Keeping this in mind, aim to slow down so you can allow yourself to be present when your partner expresses concerns about something you're doing. If it helps, remind yourself that you and your partner are not battling each other, and that the common goal is to have a healthy relationship.

Learn what triggers your responses or habits

Triggers are anything that remind you of something that occurred in your past. They can be related to trauma or a bad experience you had in a former friendship or relationship. You may have dealt with a cheating ex in the past and have a hard time trusting your partner, even if you say you do. In another Bustle article, love and dating expert Dawn Maslar said, "Since a relationship is about becoming vulnerable, trust can be a huge trigger."


If you and your partner notice that you tend to become extremely upset or nervous about certain things, it's important for you to start paying attention to when that happens. Take some time to be curious by noticing how your body responds when you feel yourself getting upset about something. You don't have to figure out why you're being triggered just yet. It's more about being aware that it's happening so you can give yourself time to appropriately respond or remove yourself from the situation.

Don't be afraid to reach out to a therapist

The next step you can take is to make the choice to speak with a therapist. Someone who doesn't have an everyday relationship with you is able to provide a different perspective that you or your partner may not have explored. Whether you feel you're already self-aware or not, a therapist can help you develop tools to maintain your awareness. Dr. Sheri Jacobson told the Harley Therapy Platform, "We are not static — and there is, I believe, always something extra to learn about ourselves, and ways to improve our lives."


Think of therapy as a resource that's meant to help you navigate life given all of the experiences you've had so far. It can not only help you learn more about yourself but it can teach you how to deal with the different relationships in your life. Specifically, you can share what you've learned, including the tools you gain access to, with your partner so they're aware of your self-awareness journey.

Be honest, not mean, when self-reflecting

Negative self-talk can impact you at any given time; no one is exempt from it. Doing the work to become more aware in your relationship is great but you don't have to mentally or emotionally talk down to yourself when reflecting on your past behavior. That's not going to help you welcome self-awareness with open arms nor will it erase what's already taken place.
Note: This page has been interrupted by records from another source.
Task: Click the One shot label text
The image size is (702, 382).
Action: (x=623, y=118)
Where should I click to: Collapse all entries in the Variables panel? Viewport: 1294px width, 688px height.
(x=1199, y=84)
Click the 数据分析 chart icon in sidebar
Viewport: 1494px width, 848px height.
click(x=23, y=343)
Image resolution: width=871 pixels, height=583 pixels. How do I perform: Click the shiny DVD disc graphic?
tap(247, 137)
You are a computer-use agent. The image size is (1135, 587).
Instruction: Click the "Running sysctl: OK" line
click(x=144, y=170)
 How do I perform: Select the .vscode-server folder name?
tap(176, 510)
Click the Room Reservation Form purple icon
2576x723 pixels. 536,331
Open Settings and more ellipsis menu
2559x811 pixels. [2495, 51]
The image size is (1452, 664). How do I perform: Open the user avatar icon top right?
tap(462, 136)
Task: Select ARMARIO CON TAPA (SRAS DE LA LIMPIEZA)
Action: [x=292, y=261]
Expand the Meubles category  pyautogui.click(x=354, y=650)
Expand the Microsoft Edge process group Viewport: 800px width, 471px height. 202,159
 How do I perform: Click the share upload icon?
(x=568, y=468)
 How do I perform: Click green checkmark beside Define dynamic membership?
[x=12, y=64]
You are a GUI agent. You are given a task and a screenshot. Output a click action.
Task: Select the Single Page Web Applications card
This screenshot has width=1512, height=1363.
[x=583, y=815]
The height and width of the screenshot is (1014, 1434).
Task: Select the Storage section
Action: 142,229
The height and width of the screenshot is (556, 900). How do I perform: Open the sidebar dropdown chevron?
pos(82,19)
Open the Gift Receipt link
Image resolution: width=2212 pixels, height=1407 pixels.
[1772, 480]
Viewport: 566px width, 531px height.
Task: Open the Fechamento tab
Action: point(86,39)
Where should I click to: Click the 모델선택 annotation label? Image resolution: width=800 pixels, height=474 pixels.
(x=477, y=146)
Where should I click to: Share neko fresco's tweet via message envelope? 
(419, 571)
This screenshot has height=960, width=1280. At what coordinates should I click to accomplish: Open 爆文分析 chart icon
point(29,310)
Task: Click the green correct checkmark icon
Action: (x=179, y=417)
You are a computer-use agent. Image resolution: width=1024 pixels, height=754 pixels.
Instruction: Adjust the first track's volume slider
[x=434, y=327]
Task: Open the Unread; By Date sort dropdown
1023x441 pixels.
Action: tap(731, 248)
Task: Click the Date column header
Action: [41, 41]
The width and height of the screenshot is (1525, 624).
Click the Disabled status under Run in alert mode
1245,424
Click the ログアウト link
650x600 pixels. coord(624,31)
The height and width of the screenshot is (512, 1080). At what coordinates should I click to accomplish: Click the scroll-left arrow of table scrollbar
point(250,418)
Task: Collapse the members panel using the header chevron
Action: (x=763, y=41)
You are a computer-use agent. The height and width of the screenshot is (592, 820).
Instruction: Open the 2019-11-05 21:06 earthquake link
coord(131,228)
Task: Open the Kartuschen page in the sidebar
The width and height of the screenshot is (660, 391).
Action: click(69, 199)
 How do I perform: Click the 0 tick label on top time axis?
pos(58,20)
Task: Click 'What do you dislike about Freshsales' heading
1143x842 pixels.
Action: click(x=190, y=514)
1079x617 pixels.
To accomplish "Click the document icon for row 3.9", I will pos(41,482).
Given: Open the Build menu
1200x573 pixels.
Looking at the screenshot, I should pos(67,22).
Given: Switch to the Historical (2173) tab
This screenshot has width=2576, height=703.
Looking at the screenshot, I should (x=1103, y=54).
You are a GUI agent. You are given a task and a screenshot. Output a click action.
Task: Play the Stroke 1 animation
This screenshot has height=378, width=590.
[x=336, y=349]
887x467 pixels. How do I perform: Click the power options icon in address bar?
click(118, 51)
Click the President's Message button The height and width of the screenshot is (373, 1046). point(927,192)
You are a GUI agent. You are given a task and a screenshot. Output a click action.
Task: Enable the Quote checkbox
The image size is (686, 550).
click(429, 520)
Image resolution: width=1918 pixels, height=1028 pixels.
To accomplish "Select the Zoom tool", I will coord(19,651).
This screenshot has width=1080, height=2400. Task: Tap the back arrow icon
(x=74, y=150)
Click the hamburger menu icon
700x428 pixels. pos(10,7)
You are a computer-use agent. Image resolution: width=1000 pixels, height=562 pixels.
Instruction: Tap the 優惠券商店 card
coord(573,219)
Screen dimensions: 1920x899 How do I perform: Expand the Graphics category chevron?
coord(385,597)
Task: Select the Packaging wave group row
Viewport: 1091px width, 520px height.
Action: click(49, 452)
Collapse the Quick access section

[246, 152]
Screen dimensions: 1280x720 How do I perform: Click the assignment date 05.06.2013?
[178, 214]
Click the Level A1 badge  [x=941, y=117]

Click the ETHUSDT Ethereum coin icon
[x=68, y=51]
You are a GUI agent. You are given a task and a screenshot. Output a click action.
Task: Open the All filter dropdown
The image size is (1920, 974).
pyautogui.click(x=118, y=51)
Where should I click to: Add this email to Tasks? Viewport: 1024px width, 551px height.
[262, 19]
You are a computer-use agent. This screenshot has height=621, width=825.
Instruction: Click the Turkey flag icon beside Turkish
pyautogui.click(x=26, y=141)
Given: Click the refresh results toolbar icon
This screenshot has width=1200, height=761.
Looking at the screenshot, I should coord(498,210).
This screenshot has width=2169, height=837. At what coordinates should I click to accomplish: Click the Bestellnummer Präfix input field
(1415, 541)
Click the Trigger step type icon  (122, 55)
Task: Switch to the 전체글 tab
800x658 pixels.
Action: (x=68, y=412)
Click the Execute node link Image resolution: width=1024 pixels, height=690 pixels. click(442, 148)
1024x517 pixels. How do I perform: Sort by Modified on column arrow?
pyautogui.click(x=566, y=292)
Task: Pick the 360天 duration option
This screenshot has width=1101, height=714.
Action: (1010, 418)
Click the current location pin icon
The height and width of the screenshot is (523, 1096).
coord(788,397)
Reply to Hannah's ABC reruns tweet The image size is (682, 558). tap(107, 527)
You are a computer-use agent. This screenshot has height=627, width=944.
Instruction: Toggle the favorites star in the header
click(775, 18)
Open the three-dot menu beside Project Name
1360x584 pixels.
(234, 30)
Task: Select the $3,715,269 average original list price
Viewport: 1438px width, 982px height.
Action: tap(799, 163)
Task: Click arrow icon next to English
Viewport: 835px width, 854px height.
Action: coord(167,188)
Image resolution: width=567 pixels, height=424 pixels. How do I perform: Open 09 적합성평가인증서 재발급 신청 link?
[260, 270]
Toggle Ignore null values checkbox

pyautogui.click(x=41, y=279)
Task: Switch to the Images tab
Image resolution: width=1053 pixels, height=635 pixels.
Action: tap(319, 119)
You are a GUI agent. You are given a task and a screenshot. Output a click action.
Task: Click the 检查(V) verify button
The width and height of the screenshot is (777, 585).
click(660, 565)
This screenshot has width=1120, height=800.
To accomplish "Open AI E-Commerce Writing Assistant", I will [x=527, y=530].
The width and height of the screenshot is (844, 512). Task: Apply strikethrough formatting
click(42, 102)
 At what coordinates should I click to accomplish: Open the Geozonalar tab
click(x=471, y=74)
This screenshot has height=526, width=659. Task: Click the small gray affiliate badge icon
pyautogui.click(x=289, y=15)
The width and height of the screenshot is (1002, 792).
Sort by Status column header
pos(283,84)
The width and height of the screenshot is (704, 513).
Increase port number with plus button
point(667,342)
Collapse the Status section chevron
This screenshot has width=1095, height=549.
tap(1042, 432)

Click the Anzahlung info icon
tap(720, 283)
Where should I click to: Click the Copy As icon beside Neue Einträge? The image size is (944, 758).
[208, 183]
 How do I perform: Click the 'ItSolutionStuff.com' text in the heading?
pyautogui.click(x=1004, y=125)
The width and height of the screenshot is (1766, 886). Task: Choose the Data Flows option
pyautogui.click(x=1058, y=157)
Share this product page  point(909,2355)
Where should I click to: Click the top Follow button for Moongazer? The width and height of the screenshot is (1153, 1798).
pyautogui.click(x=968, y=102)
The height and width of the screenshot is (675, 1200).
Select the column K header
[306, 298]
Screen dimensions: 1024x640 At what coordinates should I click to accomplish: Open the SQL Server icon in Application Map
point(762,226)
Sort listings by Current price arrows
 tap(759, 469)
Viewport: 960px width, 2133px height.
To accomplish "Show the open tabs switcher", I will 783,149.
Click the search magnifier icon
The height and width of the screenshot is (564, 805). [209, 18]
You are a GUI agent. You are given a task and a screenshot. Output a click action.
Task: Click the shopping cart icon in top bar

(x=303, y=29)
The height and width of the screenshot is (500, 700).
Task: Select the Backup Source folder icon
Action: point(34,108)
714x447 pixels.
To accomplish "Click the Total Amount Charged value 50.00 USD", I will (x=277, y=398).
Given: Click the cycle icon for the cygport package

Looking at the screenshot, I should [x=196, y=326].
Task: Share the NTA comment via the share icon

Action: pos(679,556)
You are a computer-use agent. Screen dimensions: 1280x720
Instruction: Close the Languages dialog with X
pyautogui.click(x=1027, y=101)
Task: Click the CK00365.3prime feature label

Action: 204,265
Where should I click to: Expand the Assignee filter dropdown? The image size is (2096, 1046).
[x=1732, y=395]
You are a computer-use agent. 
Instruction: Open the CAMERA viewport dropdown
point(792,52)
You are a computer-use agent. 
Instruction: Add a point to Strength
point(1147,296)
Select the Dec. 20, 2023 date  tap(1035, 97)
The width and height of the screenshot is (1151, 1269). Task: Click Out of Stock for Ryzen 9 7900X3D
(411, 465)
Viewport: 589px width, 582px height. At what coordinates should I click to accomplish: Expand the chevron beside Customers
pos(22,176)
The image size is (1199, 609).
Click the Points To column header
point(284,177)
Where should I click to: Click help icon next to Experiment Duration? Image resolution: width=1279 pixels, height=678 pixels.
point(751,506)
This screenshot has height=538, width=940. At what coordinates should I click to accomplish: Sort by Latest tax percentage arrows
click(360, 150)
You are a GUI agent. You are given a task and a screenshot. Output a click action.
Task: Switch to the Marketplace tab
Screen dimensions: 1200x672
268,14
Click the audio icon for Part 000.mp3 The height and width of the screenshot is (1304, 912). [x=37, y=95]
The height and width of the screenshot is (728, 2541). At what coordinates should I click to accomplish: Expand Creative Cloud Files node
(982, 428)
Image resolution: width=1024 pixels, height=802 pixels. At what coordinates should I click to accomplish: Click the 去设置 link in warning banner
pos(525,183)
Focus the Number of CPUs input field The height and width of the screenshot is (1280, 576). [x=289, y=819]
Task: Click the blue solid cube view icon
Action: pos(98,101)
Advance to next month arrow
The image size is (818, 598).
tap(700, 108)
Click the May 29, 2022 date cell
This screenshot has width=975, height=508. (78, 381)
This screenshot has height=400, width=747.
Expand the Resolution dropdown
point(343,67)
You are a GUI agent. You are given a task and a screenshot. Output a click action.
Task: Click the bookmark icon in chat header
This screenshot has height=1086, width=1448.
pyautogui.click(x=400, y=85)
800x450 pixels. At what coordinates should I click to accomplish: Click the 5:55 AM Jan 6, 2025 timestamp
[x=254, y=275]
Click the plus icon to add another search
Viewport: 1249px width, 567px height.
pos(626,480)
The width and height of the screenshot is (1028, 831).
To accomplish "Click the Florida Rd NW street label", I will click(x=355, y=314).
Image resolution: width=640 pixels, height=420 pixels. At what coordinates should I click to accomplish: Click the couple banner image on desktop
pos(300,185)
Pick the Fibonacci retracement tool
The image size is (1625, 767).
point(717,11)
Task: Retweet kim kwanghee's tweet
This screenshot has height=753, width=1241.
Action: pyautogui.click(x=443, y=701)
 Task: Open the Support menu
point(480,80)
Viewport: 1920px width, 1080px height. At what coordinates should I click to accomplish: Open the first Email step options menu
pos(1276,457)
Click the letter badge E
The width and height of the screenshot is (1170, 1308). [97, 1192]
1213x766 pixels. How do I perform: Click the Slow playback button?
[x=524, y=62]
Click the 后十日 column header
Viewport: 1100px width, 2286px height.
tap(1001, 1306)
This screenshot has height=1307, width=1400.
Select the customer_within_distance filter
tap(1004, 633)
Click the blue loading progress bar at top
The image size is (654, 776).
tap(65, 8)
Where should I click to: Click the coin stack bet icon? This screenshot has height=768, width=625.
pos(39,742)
Just like your partner isn't your enemy, you aren't either. Another thing to remember is that self-reflection isn't about focusing on all of the hurtful things. 


It can be another way to think about your strengths and things that matter to you. Therapist Marcelle J. Craig, LMFT, clarified this in an interview with Real Simple. She said, "When you're clear on your values, you know more about what you're seeking [in life] — as well as what you're not." Essentially, your strengths and values serve as a roadmap that can help you understand what kind of relationship you want with your partner and how you want to show up.

Don't be in a rush to improve. Make adjustments slowly

Perhaps one of the most important things to realize about your self-awareness journey is that you don't have to rush to be an improved version of yourself. You are allowed to be a work in progress so take some time to extend grace to yourself as you slowly make changes. In the Washington Post, clinical psychologist Ramani Durvasula said, "We are all moving so quickly. And in that quickness, that really drives the stress, the anxiety, the distractions." You don't want to make becoming more aware another task that you have to defeat or accomplish because it's not about that.


It's about being more in tune with yourself, what matters to you, and how these things may affect your loved ones, like your partner for example. If you can take the time to be patient as you learn and unlearn some things, you'll begin to see that your overall journey isn't in vain. That's what makes self-awareness so profound.